At first glance, sharing safe data with others seems a straightforward task: simply strip unique identifiers like names, tax identification numbers, and exact addresses before releasing data. However, these actions alone may not suffice when quasi-identifiers, such as demographic variables, employment/education histories, or establishment sizes, remain on the file. These quasi-identifiers can be used to match units in the released data to other databases. For example, \citet{sweeney:1997} showed that 97\% of the records in a medical database for Cambridge, MA, could be identified using only birth date and 9-digit ZIP code by linking them to a publicly available voter registration list.

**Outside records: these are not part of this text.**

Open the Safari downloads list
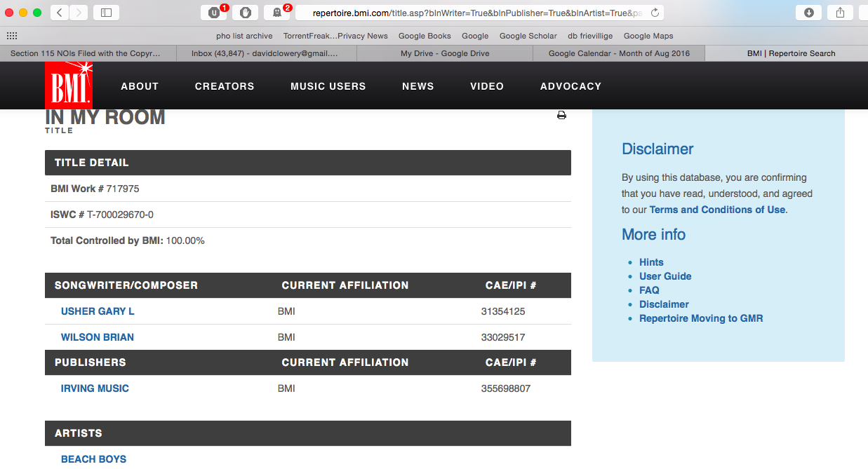 point(808,13)
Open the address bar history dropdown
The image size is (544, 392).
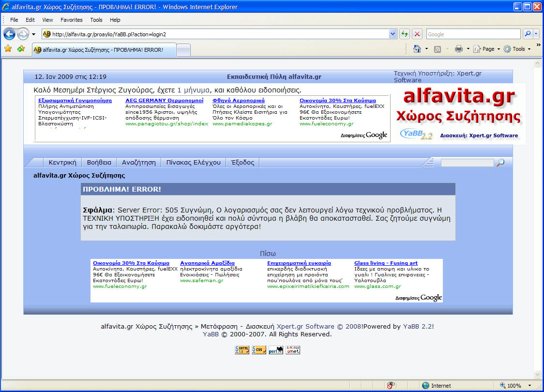393,34
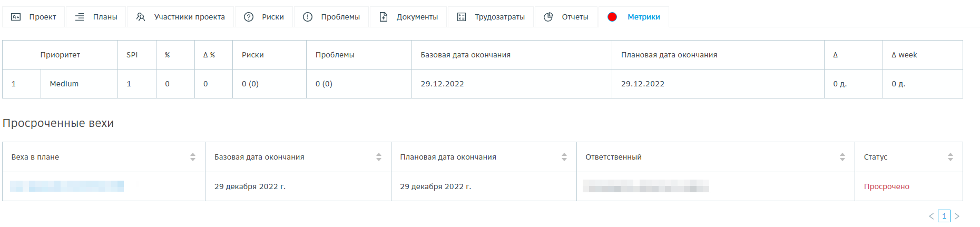The height and width of the screenshot is (227, 980).
Task: Click the Планы list icon
Action: tap(80, 17)
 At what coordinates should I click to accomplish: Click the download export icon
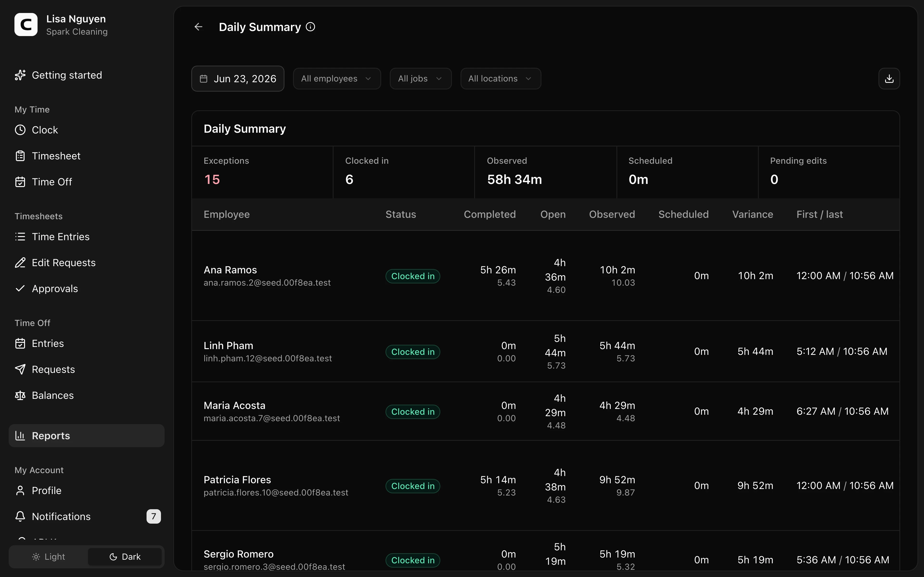(x=889, y=79)
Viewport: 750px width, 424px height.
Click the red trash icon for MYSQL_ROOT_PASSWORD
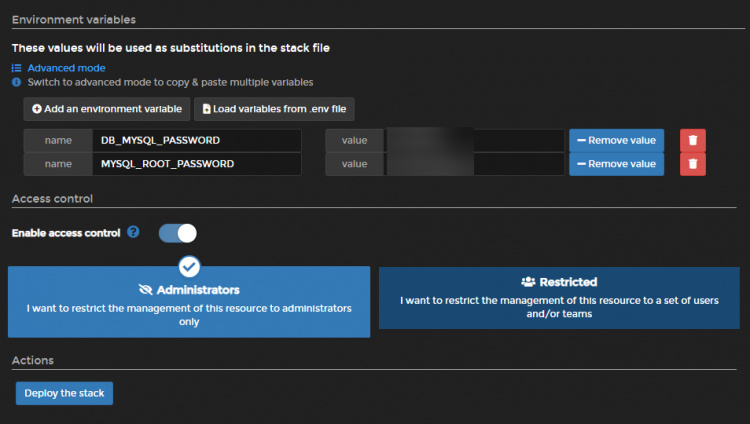tap(693, 164)
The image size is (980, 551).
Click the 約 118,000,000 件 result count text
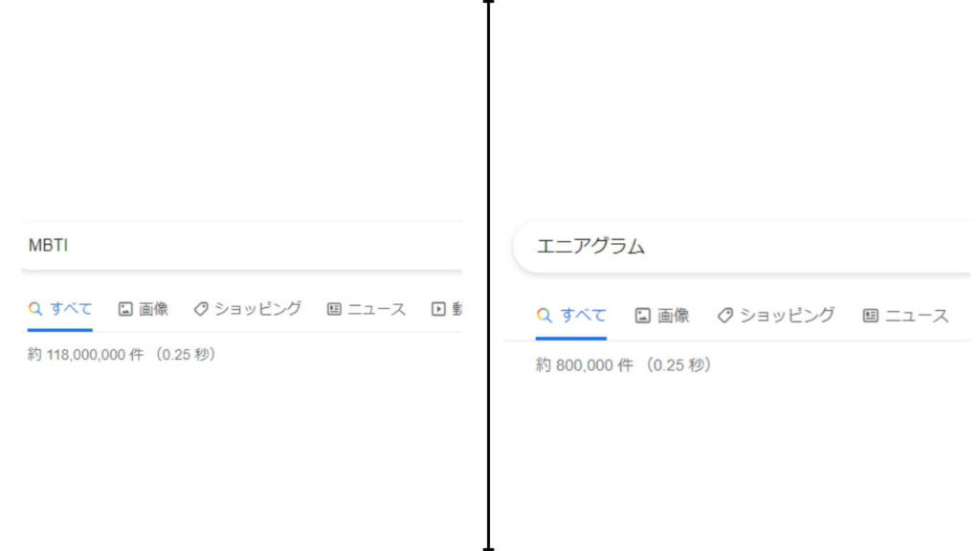122,355

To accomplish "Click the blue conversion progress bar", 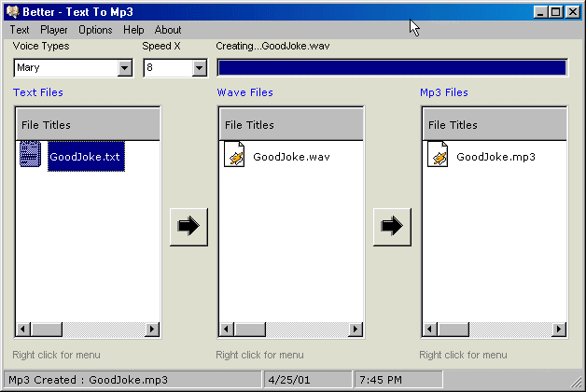I will (392, 68).
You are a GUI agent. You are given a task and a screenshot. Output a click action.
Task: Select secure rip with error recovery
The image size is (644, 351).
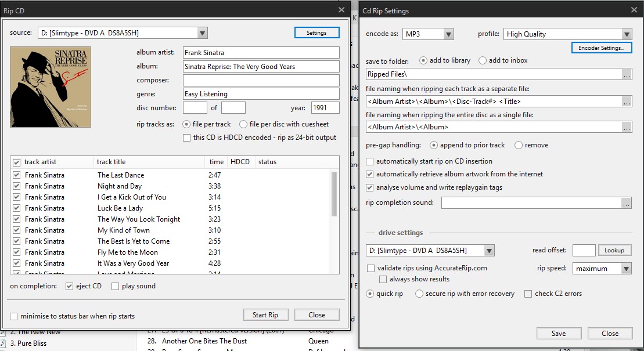tap(419, 294)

Agencies therefore further limit what they release, typically by altering the collected data \citep{willenborg:waal:2001}. Common strategies include those listed below. Most public use data sets released by national statistical agencies have undergone at least one of these methods of statistical disclosure limitation.

Aggregation. Aggregation reduces disclosure risks by turning atypical records---which generally are most at risk---into typical records. For example, there may be only one person with a particular combination of demographic characteristics in a city, but many people with those characteristics in a state. Releasing data for this person with geography at the city level might have a high disclosure risk, whereas releasing the data at the state level might not. Unfortunately, aggregation makes analysis at finer levels difficult and often impossible, and it creates problems of ecological inferences.

Top coding. Agencies can report sensitive values exactly only when they are above or below certain thresholds, for example reporting all incomes above \$200,000 as "\$200,000 or more." Monetary variables and ages are frequently reported with top codes, and sometimes with bottom codes as well. Top or bottom coding by definition eliminates detailed inferences about the distribution beyond the thresholds. Chopping off tails also negatively impacts estimation of whole-data quantities.

Suppression. Agencies can delete sensitive values from the released data. They might suppress entire variables or just at-risk data values. Suppression of particular data values generally creates data that are not missing at random, which are difficult to analyze properly.

Data swapping. Agencies can swap data values for selected records---for example, switch values of age, race, and sex for at-risk records with those for other records---to discourage users from matching, since matches may be based on incorrect data \citep{dalenius}. Swapping is used extensively by government agencies. It is generally presumed that swapping fractions are low---agencies do not reveal the rates to the public---because swapping at high levels destroys relationships involving the swapped and unswapped variables.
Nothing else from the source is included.